- Written exercise: Please write out everything in the forum reply below from "I want to remind" down to "acknowledge it yourself?".

- Source passage:
------------------------------------------------------------

I want to remind you of a couple of things you said in that thread:

 

I've been her doormat for too long

 

there's only so much a person can take.

 

You were in the right frame of mind then. Depression isn't a great thing to deal with for someone, but it's also been extremely stressful for you because you're on that rollercoaster. It sounds like a lot of things revolved around her, when she wants it. That is not how a healthy relationship functions. And her getting defensive and saying "accept me for who I am" when you bring up an issue is telling you "I don't care how you feel - you deal with the problems in our relationship". No, you BOTH do. How do you fix a problem when you can't even acknowledge it yourself?

 

The depression is her problem, and she needs to decide if she's going to truly work to fix it. No amount of your support is going to change that, especially if she's saying "This is me. Accept me the way I am." Ever hear the saying "You can lead a horse to water, but you can't make it drink"?

------------------------------------------------------------

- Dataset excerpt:
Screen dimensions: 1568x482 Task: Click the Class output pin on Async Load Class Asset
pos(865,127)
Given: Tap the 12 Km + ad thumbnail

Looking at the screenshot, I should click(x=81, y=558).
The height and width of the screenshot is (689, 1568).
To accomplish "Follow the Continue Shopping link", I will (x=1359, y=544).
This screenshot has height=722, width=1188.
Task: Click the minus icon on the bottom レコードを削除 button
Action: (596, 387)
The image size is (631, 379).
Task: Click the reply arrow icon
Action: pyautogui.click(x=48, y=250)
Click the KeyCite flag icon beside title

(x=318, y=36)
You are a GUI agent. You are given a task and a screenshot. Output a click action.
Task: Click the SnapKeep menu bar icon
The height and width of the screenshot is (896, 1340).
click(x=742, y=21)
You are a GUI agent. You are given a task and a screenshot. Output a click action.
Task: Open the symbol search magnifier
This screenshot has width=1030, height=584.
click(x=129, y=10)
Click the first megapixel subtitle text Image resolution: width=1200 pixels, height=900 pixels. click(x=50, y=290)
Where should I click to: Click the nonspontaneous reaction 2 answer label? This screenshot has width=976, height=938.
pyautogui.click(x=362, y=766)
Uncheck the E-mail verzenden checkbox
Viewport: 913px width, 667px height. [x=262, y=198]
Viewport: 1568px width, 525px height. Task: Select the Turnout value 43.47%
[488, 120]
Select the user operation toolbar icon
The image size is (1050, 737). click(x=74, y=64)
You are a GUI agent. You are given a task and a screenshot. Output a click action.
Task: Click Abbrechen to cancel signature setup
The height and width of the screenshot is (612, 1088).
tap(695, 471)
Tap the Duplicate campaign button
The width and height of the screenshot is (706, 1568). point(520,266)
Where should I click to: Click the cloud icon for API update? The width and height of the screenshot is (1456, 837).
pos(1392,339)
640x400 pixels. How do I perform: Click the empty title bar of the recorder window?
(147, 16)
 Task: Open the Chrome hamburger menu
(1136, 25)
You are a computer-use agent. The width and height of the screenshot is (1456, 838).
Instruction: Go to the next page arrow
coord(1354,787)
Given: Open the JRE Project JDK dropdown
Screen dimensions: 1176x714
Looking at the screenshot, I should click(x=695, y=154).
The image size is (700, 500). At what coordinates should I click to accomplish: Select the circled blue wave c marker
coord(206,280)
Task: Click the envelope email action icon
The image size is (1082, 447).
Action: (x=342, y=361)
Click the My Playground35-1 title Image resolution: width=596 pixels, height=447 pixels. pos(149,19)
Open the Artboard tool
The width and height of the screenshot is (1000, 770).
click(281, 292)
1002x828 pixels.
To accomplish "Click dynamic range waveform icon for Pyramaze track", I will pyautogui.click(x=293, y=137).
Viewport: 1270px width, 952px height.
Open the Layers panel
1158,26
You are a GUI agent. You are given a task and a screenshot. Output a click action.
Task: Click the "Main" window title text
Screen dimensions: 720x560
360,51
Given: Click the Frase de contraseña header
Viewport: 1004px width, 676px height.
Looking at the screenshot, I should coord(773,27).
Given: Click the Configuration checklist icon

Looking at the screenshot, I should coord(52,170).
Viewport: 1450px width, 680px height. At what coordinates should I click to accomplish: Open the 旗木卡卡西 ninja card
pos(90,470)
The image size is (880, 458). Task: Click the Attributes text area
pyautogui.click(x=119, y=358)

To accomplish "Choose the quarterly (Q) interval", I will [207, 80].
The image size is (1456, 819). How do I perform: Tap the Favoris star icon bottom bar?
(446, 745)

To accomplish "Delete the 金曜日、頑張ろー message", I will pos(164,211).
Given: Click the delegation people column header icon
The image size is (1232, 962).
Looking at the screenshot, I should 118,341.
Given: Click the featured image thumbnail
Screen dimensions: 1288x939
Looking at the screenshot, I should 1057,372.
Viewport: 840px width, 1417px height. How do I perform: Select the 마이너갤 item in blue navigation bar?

------------------------------------------------------------

- Answer for this exercise:
I want to remind you of a couple of things you said in that thread:

 

I've been her doormat for too long

 

there's only so much a person can take.

 

You were in the right frame of mind then. Depression isn't a great thing to deal with for someone, but it's also been extremely stressful for you because you're on that rollercoaster. It sounds like a lot of things revolved around her, when she wants it. That is not how a healthy relationship functions. And her getting defensive and saying "accept me for who I am" when you bring up an issue is telling you "I don't care how you feel - you deal with the problems in our relationship". No, you BOTH do. How do you fix a problem when you can't even acknowledge it yourself?